The skin contains a wealth of white blood cells that help protect the body from invaders seeking to enter through this, the largest organ of the body. In allergic contact dermatitis, a benign substance that’s in touch with the skin is mistaken for a predator, triggering a protective inflammatory response. Some substances — including neomycin and bacitracin, two of the three antibiotics contained in this ointment — have been found to be frequent causes of this kind of mistaken protective reaction. According to one large study of surgical patients, more than 4 percent of those exposed to ingredients found in triple antibiotic ointment developed allergic contact dermatitis. It is frequently listed among the top 10 causes of A.C.D., along with some of the common ingredients in lotions and fragrances.

Choate recommended a strong steroid cream to help calm down the inflammation and speed resolution of the rash. But it will take time to clear up, the dermatologist warned.

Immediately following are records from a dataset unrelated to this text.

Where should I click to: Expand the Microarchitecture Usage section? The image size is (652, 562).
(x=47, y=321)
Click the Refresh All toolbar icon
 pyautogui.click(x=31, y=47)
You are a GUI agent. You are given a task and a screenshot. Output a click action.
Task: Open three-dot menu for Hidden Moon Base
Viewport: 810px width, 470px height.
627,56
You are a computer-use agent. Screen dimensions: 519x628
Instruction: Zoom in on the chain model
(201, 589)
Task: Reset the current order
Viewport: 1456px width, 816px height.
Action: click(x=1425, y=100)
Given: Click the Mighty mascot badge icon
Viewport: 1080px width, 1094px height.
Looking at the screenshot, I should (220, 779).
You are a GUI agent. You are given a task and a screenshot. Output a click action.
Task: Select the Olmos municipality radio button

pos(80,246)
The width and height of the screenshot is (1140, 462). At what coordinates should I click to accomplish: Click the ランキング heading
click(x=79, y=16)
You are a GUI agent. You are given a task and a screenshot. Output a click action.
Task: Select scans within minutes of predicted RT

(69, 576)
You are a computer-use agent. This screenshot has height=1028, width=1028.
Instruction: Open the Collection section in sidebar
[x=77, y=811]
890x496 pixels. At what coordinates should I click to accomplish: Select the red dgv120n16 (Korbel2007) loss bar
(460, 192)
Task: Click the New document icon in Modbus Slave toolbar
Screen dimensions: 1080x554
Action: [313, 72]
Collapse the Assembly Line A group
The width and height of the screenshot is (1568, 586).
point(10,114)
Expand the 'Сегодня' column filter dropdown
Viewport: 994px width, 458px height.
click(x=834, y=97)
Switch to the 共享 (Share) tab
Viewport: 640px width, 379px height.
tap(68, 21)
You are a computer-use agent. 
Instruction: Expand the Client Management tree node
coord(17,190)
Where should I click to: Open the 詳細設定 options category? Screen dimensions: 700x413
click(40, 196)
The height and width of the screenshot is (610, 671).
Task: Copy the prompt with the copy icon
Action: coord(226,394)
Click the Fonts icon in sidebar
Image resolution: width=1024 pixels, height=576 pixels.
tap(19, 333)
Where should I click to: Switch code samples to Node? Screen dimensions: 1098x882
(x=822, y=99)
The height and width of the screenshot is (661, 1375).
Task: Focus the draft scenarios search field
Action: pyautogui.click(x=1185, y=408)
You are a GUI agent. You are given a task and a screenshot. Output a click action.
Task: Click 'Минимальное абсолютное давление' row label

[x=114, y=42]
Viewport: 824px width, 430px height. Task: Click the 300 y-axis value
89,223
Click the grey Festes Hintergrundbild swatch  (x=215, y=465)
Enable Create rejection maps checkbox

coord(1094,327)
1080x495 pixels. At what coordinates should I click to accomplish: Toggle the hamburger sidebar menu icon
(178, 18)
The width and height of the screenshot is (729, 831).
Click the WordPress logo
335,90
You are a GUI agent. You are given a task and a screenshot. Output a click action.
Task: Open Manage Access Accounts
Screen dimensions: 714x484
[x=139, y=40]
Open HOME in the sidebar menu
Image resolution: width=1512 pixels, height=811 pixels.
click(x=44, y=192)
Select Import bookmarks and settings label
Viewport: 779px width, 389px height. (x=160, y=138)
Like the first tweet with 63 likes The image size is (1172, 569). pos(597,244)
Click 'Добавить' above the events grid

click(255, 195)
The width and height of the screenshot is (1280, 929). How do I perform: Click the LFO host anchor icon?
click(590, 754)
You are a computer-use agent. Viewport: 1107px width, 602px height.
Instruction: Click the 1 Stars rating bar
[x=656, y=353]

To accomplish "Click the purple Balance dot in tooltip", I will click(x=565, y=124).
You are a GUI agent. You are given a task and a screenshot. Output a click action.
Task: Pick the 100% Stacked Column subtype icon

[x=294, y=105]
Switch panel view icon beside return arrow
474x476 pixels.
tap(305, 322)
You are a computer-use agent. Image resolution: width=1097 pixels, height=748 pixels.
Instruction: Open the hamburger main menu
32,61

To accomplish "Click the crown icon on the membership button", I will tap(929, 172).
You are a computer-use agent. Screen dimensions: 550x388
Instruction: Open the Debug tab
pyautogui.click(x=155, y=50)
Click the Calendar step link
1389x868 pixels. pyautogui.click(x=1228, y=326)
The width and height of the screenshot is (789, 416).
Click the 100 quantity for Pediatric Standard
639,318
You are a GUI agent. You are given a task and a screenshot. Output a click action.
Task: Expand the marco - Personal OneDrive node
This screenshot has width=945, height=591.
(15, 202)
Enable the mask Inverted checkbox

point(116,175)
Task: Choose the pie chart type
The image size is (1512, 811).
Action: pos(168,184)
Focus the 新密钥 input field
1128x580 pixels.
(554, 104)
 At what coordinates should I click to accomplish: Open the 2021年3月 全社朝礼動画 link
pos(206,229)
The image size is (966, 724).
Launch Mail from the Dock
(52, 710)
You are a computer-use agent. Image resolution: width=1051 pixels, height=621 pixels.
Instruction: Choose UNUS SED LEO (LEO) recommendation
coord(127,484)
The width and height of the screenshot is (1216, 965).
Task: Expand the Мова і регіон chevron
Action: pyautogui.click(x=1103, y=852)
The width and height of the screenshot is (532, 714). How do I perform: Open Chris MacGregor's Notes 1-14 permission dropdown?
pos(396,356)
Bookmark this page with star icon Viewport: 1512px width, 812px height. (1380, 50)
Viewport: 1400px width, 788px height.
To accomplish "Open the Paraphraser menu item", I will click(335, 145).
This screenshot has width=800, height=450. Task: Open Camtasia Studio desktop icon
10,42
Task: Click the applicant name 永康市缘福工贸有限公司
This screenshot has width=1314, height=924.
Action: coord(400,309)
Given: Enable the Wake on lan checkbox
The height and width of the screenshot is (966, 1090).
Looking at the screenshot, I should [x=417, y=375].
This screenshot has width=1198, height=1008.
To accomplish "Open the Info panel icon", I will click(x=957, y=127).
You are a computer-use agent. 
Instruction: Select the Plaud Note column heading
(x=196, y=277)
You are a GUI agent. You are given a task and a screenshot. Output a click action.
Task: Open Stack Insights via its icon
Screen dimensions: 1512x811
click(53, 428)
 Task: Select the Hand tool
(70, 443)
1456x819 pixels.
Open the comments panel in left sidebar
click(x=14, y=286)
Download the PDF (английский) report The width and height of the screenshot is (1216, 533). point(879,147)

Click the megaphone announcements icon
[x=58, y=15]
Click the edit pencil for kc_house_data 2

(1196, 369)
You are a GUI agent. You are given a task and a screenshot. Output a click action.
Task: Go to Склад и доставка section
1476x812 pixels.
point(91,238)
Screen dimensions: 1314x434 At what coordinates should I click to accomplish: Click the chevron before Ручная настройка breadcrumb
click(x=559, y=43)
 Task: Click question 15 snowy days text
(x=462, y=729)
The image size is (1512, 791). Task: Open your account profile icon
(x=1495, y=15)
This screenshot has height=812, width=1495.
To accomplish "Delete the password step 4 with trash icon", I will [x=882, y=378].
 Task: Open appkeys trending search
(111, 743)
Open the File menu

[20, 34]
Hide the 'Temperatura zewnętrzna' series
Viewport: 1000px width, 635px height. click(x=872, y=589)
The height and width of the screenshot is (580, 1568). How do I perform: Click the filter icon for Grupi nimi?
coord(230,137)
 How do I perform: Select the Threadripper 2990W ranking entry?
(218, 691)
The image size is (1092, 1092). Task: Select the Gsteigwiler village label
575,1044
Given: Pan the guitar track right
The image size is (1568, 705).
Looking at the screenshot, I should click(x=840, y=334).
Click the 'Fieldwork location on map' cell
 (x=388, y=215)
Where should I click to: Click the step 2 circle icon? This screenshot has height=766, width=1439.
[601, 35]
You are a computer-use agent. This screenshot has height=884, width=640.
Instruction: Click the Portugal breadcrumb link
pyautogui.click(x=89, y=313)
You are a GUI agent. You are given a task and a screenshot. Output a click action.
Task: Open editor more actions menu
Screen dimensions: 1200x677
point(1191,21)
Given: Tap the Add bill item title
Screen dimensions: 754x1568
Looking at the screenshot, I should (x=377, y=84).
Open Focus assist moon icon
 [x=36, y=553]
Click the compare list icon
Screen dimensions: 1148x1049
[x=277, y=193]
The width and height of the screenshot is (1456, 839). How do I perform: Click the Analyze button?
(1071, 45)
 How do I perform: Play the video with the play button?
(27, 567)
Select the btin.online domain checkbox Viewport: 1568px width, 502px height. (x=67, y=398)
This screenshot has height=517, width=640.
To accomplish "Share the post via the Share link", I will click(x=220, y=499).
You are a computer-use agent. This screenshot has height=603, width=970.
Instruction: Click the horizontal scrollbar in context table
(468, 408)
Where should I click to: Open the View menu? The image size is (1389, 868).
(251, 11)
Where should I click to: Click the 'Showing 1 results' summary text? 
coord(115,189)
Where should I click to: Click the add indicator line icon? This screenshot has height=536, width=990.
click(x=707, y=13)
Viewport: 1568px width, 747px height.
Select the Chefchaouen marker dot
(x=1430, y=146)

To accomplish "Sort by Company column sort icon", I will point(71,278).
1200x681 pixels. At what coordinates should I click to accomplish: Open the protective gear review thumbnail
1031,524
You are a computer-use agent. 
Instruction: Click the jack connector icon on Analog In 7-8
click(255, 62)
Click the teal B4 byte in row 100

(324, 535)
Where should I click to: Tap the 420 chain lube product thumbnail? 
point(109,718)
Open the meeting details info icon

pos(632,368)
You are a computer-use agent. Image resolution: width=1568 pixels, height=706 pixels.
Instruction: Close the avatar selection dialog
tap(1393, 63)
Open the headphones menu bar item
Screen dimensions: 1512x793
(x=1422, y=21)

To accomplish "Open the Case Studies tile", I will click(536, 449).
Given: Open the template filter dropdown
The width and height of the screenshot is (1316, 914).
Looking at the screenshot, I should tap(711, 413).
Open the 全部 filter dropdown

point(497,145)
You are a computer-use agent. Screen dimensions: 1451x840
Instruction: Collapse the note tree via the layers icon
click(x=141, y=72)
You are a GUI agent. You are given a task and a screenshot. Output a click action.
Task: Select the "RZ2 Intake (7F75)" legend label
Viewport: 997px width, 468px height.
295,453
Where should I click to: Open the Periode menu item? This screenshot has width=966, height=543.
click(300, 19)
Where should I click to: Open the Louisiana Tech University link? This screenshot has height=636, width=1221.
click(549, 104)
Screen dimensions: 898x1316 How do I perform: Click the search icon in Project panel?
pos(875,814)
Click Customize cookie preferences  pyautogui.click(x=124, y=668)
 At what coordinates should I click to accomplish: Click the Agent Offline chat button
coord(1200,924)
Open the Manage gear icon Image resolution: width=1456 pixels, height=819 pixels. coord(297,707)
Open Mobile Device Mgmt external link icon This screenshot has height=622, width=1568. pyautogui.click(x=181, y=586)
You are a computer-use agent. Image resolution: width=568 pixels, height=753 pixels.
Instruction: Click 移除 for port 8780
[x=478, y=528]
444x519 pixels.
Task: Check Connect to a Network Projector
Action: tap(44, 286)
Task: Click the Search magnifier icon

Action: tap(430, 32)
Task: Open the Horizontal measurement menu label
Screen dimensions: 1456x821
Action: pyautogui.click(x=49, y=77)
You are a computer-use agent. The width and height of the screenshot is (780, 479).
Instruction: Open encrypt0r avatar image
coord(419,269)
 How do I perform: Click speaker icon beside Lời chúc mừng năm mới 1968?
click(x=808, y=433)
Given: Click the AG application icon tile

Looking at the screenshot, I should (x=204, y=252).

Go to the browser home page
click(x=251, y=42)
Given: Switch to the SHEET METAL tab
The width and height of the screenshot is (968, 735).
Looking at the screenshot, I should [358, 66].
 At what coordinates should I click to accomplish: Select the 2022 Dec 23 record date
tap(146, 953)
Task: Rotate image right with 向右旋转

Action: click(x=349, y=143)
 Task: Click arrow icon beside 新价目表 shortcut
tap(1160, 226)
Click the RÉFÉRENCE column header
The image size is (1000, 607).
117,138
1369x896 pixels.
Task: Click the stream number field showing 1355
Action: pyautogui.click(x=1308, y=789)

As we left the room, Raman asked Choate how the rash spread to the other leg. His answer was simple and held a clue to how he figured it out. It’s a contact dermatitis, he reminded her. When the man crossed his ankles or put his legs next to each other, maybe as he slept, the ointment on one leg was put in contact with the other.

I spoke to the patient a week after he started the steroid cream. The rash was fading, but slowly. He’s been out to the spot in the yard where he felt the sting and searched the surrounding bushes and grasses for clues to what got him. He hasn’t found a likely culprit. No ant hills or beehives. No spearlike plants or grasses. No spider webs. It’s a mystery, he told me. But from now on, he averred, he’ll mow the lawn wearing long pants as well as socks and shoes.